[THE REQUEST]
Please reproduce verbatim the part of the listing that opens with the line containing "Given: Click the textarea resize grip icon" and closes with the end of the listing, both ends included. Leave the pictures out of your answer.

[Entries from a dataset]
────

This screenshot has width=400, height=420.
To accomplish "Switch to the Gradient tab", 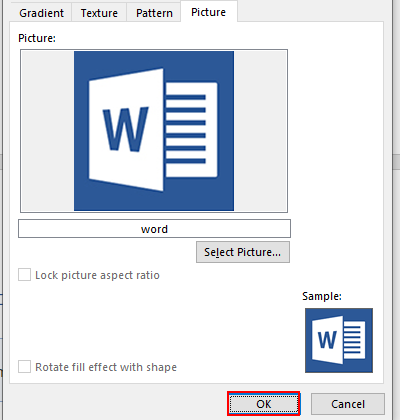I will click(x=41, y=13).
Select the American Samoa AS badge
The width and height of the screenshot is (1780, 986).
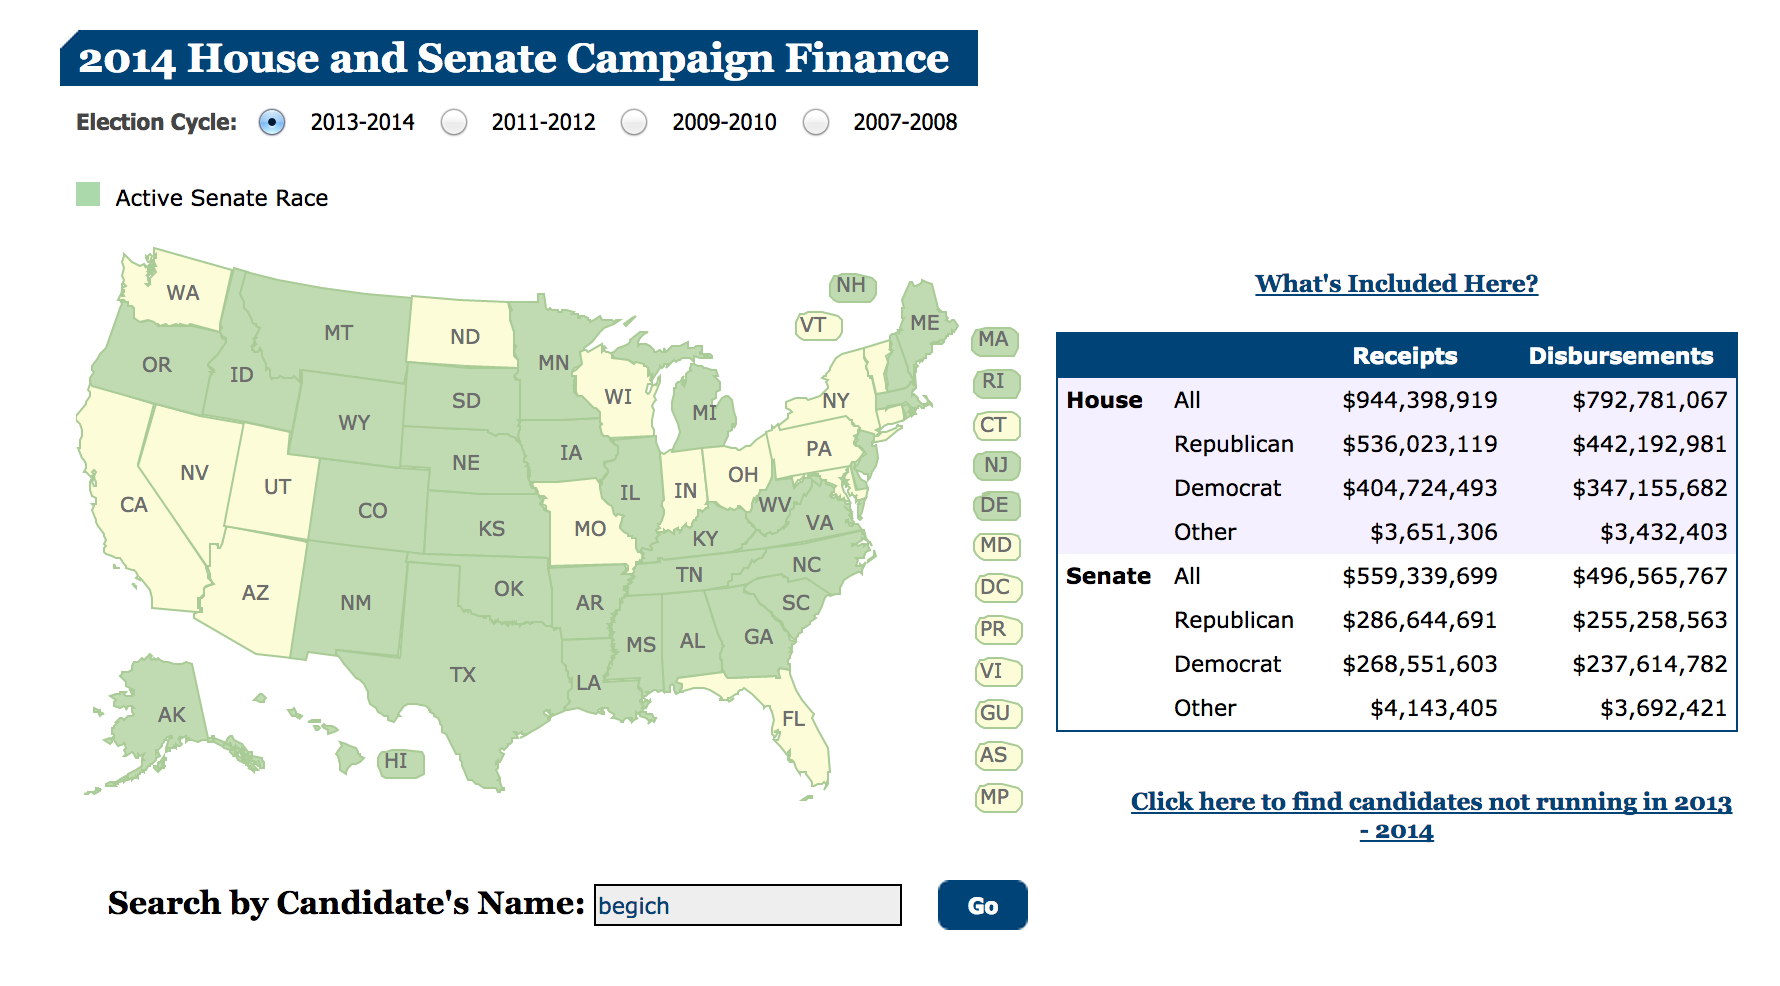click(x=996, y=755)
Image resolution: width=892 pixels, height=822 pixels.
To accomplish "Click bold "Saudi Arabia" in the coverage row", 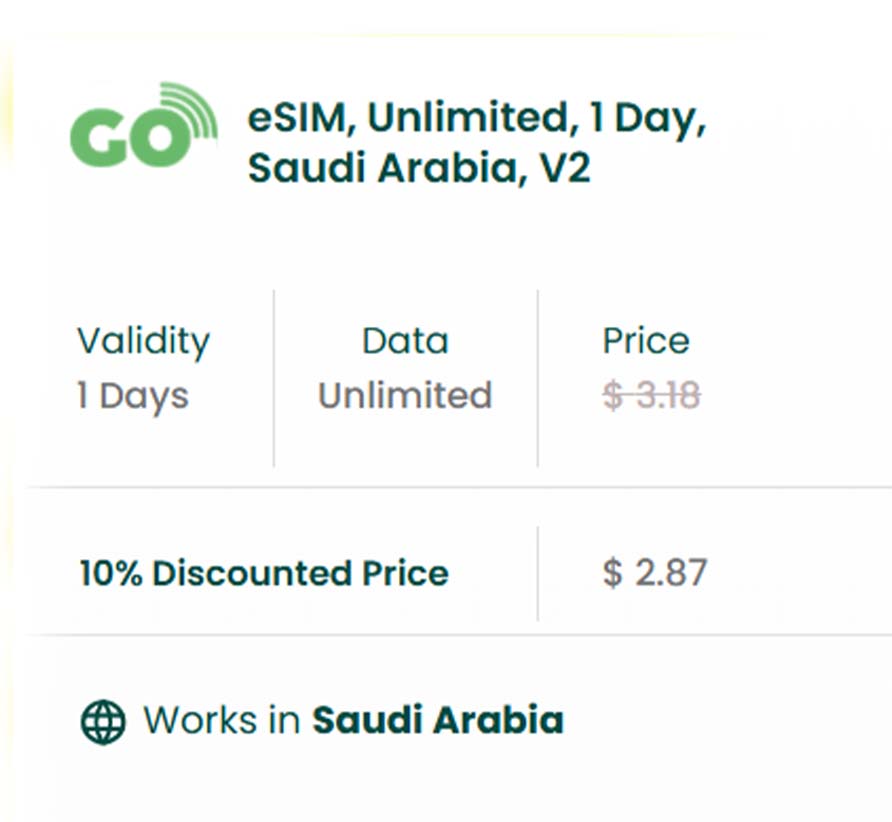I will click(x=438, y=720).
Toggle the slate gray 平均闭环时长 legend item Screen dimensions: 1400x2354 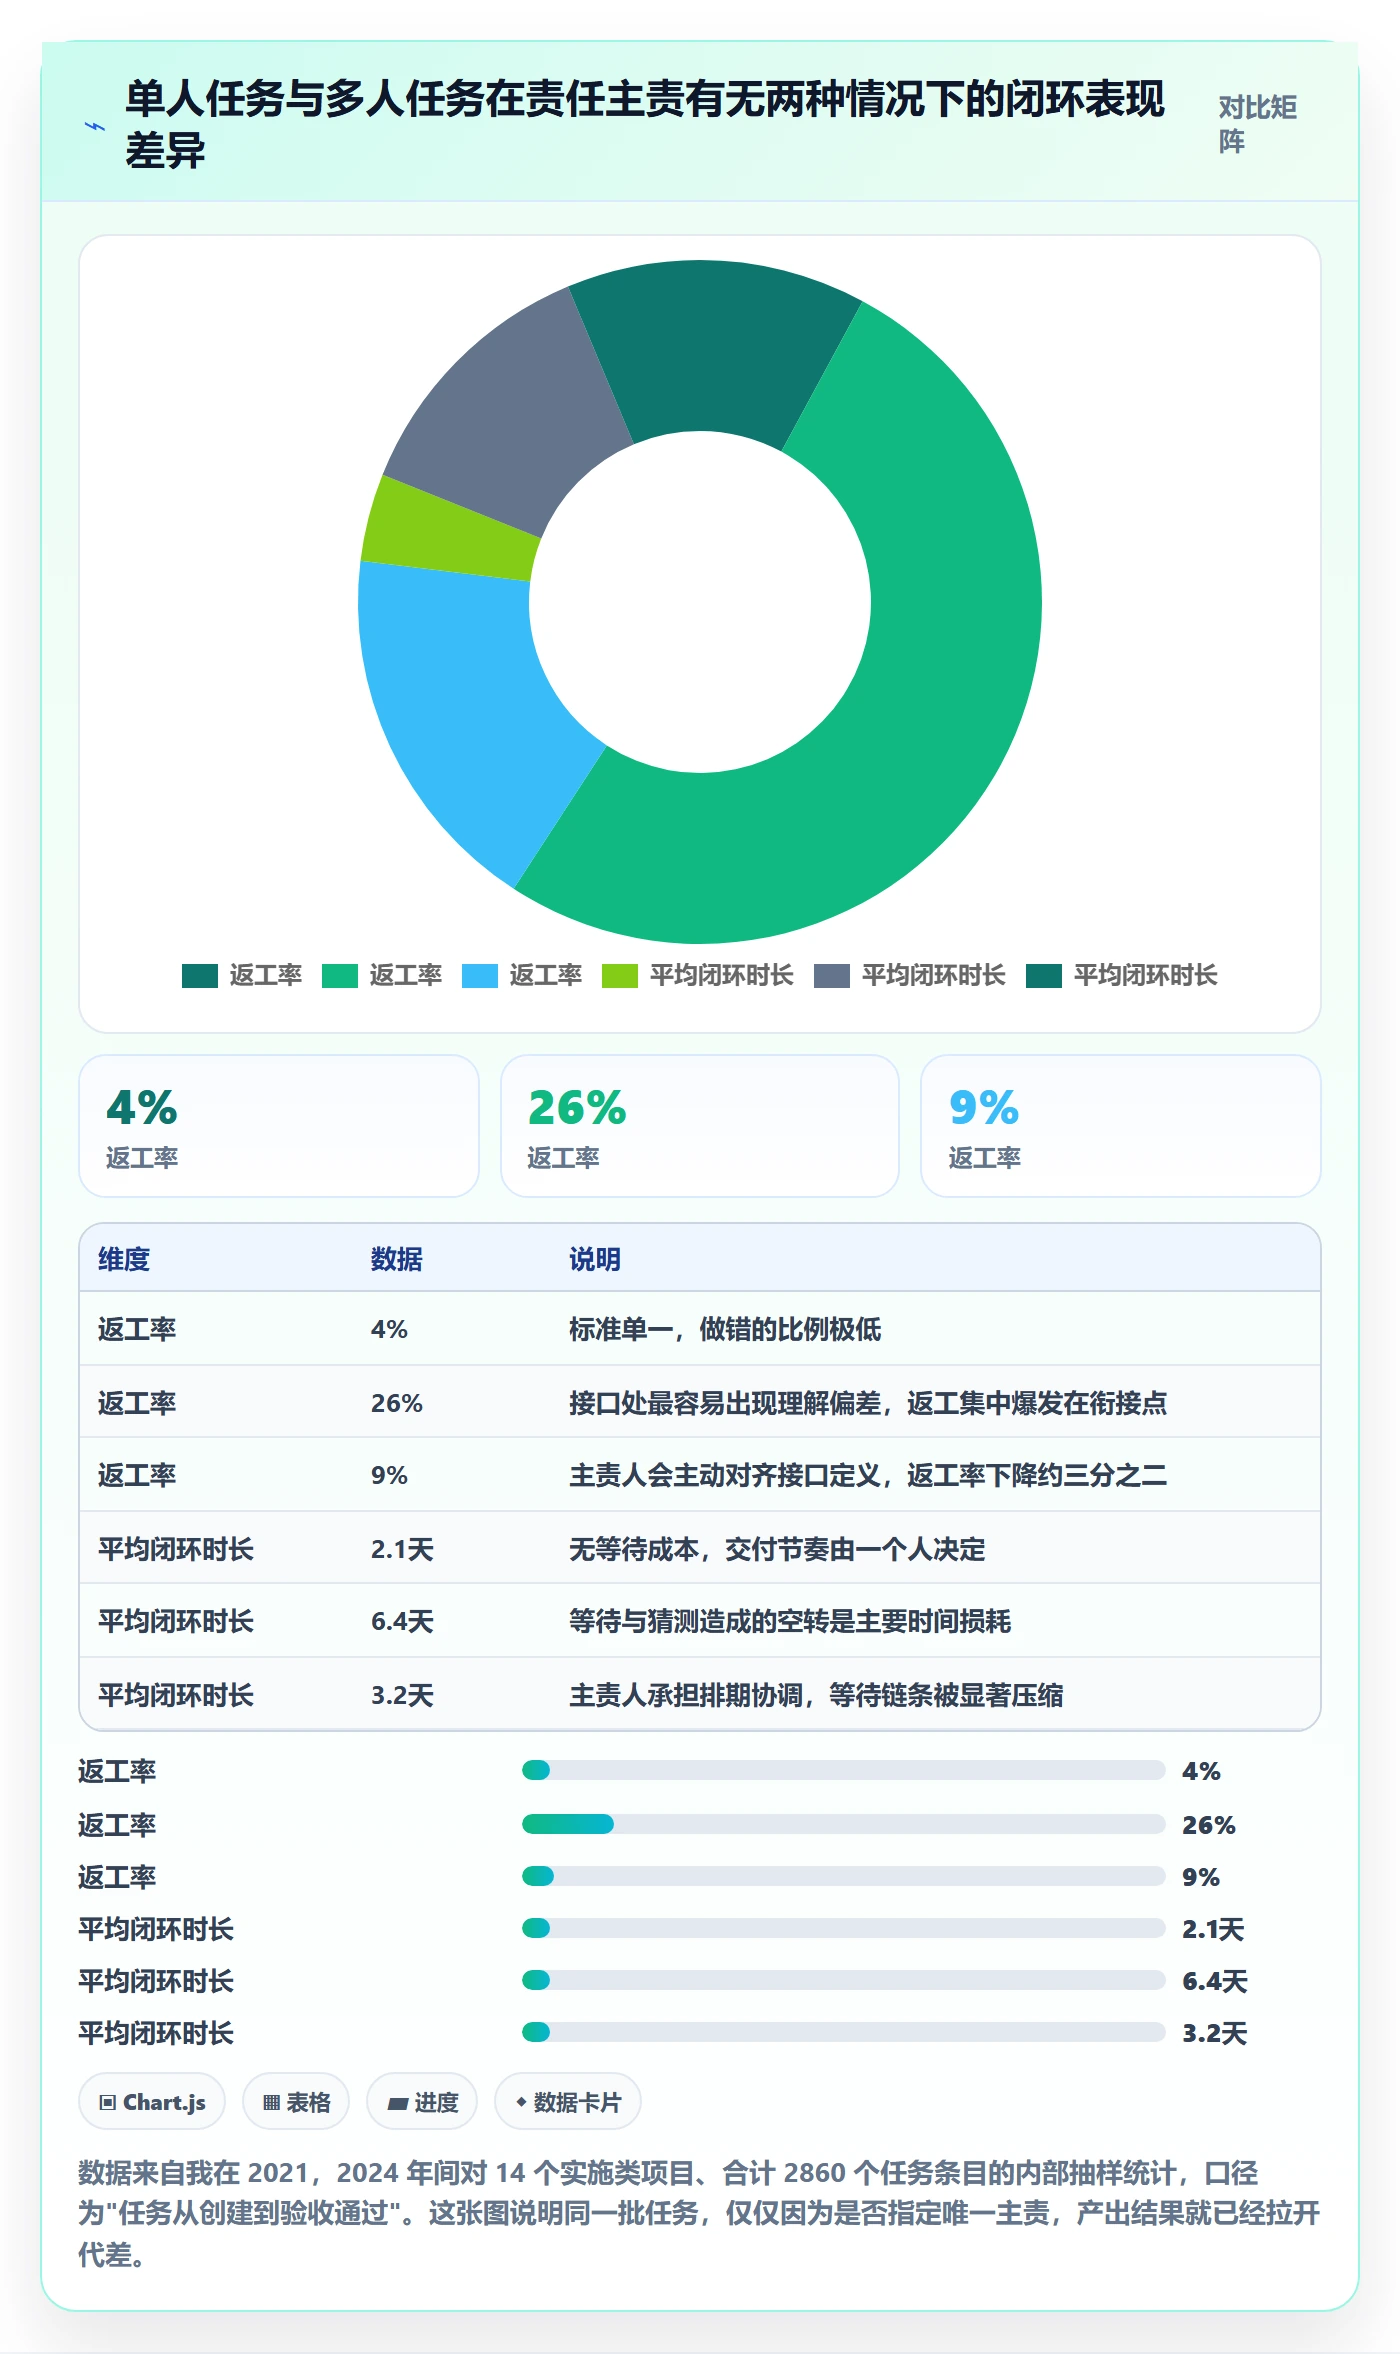pos(909,976)
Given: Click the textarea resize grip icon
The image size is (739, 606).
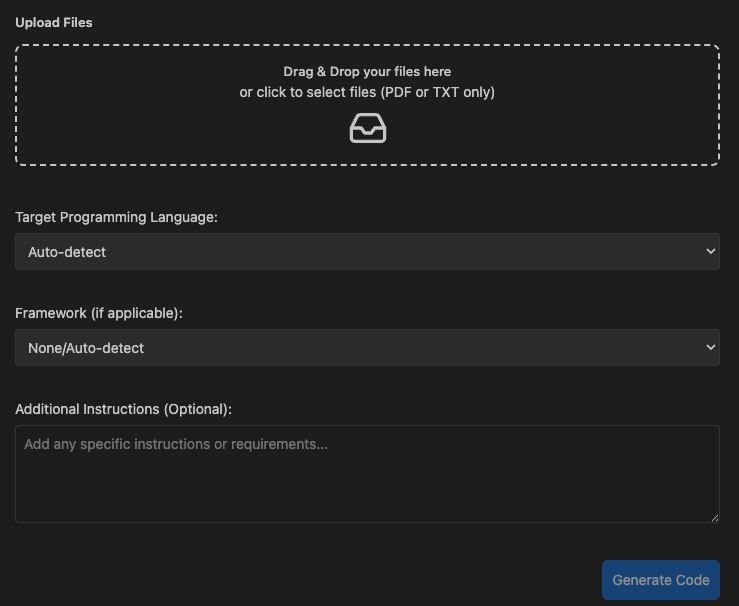Looking at the screenshot, I should pyautogui.click(x=714, y=518).
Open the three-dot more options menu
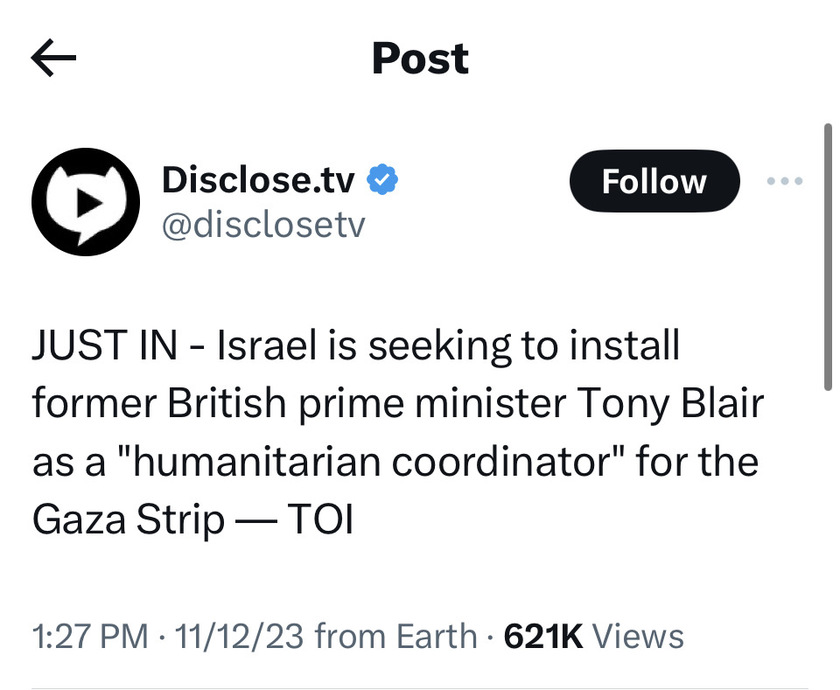The width and height of the screenshot is (840, 690). point(784,181)
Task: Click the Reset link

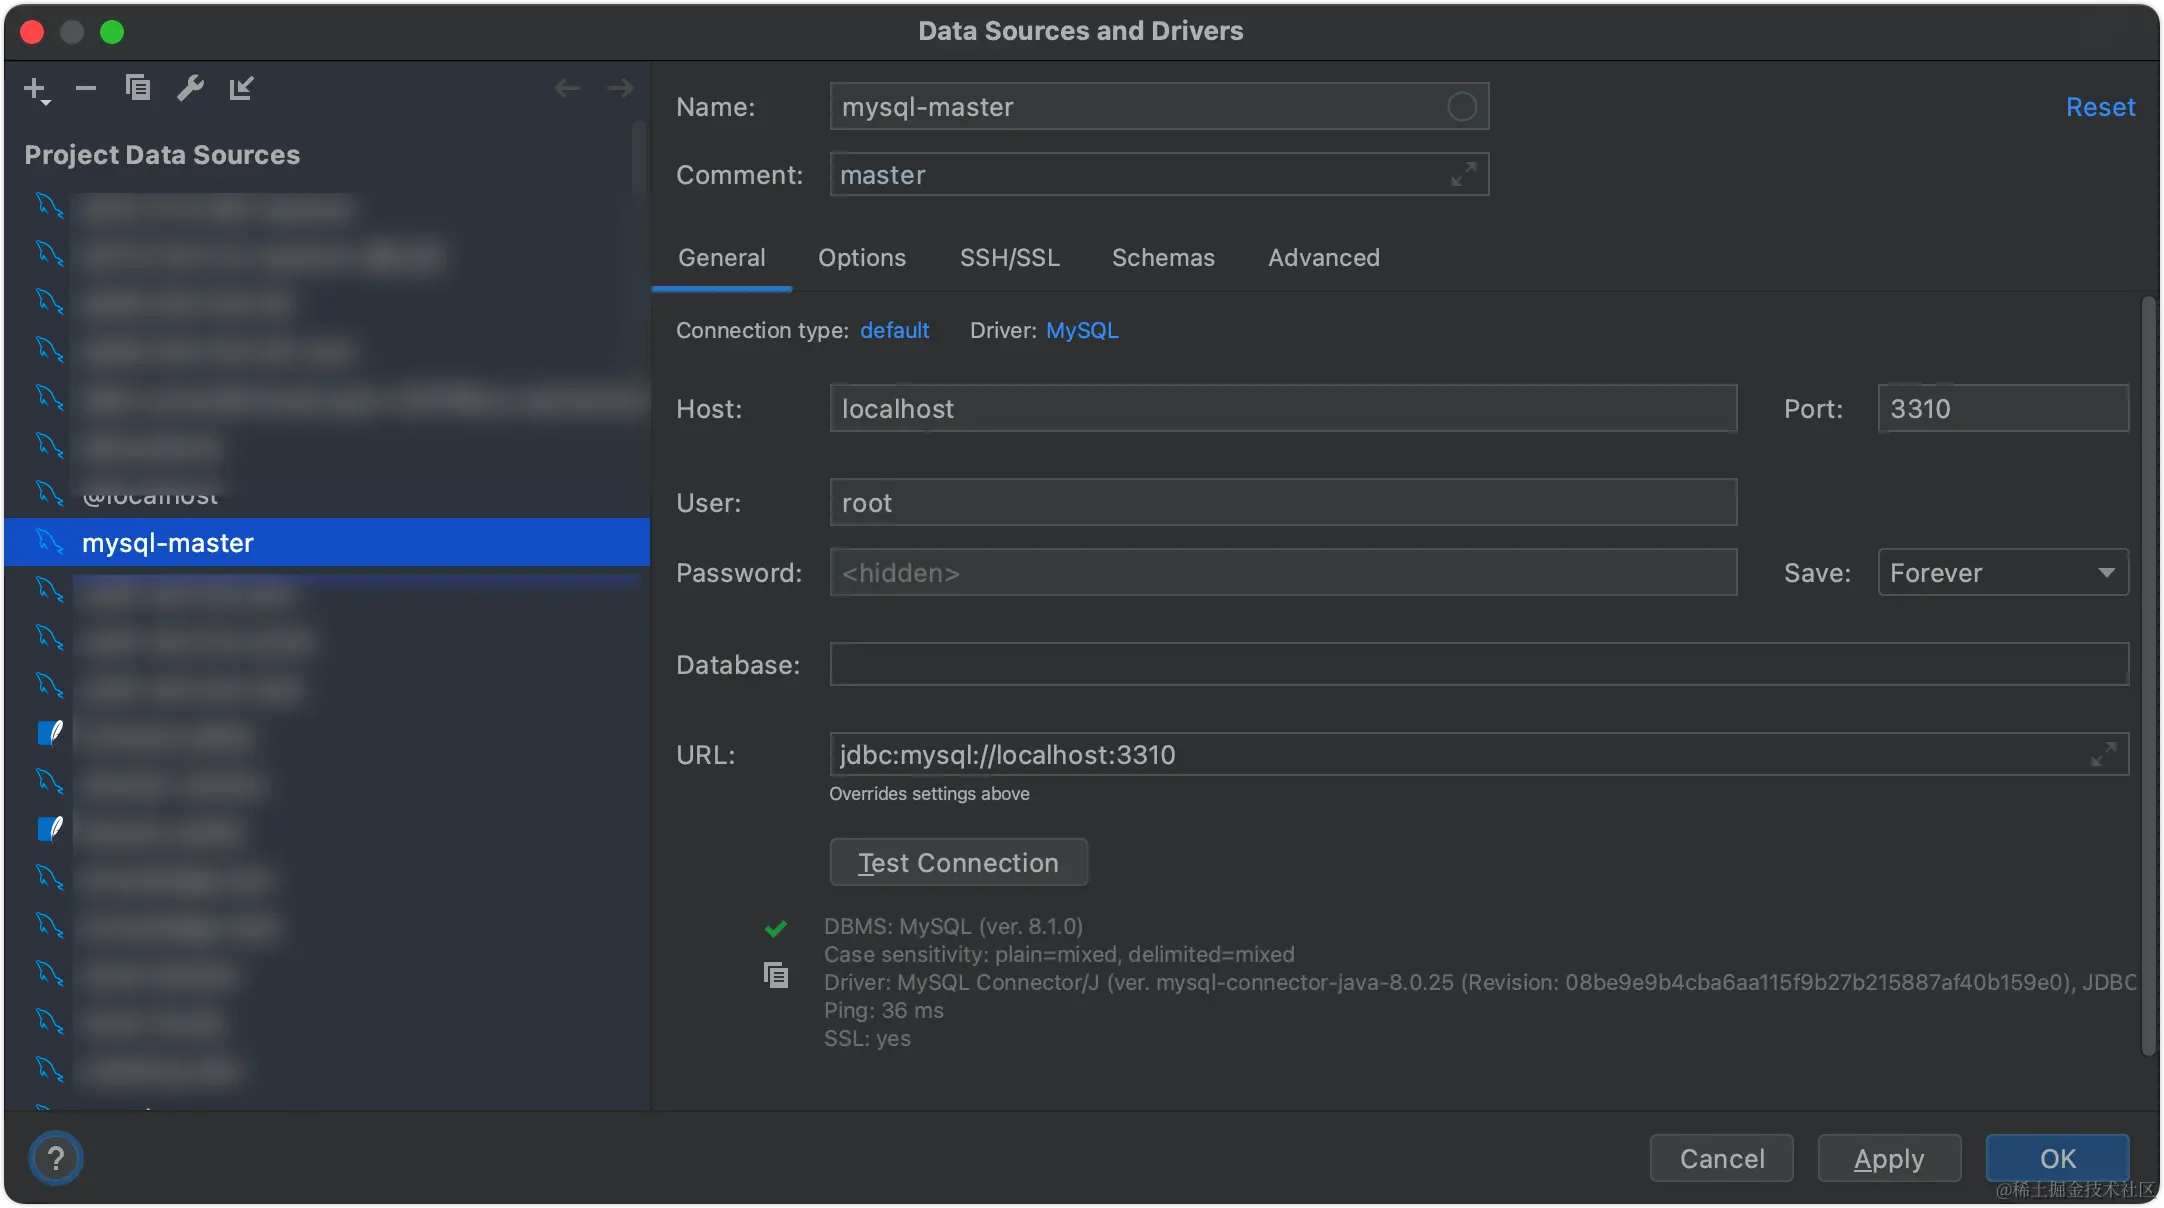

────

[EXERCISE RESULT]
Given: Click the textarea resize grip icon
The image size is (739, 606).
Looking at the screenshot, I should pyautogui.click(x=714, y=518).
Open the three-dot more options menu
The width and height of the screenshot is (840, 690). point(784,181)
Task: Click the Reset link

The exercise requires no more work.